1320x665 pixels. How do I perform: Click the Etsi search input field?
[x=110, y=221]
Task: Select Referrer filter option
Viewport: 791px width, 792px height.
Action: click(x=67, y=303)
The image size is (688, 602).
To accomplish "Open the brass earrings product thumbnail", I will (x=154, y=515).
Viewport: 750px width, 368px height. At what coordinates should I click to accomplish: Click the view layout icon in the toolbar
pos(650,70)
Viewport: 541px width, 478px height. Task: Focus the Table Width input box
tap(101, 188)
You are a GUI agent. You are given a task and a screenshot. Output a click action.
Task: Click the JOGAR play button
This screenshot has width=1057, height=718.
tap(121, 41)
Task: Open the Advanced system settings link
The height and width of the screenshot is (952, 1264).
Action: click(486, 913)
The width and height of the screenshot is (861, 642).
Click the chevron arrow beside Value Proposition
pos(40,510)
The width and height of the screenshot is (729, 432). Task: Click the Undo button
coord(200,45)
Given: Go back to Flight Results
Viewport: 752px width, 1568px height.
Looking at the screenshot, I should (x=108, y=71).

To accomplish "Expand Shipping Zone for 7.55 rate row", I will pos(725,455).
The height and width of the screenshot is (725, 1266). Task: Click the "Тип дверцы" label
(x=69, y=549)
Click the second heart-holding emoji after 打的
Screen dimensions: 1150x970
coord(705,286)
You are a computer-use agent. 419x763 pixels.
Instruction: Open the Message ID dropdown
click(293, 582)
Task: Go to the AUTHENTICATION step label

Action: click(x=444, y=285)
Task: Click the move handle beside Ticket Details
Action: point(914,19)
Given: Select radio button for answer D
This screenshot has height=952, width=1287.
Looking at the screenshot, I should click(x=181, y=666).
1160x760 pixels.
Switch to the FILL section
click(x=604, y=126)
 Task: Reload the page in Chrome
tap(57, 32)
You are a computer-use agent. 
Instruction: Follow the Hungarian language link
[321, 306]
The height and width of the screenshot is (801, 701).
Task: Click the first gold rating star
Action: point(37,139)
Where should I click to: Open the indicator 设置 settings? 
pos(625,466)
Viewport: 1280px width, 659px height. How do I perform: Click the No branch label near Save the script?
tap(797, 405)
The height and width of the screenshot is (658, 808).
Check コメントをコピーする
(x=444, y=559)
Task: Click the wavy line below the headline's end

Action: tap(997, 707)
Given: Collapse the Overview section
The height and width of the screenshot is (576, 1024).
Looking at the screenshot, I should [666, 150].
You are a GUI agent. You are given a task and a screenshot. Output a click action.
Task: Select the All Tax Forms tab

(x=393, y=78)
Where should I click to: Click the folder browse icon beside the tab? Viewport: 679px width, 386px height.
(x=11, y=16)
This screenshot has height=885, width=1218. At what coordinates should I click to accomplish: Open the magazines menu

++++++++++++++++++++

◆ **THE TASK**:
Count the lines above in which the string "agent" occurs. Give that number and nothing else.

◆ **ANSWER TO THIS TASK**:
4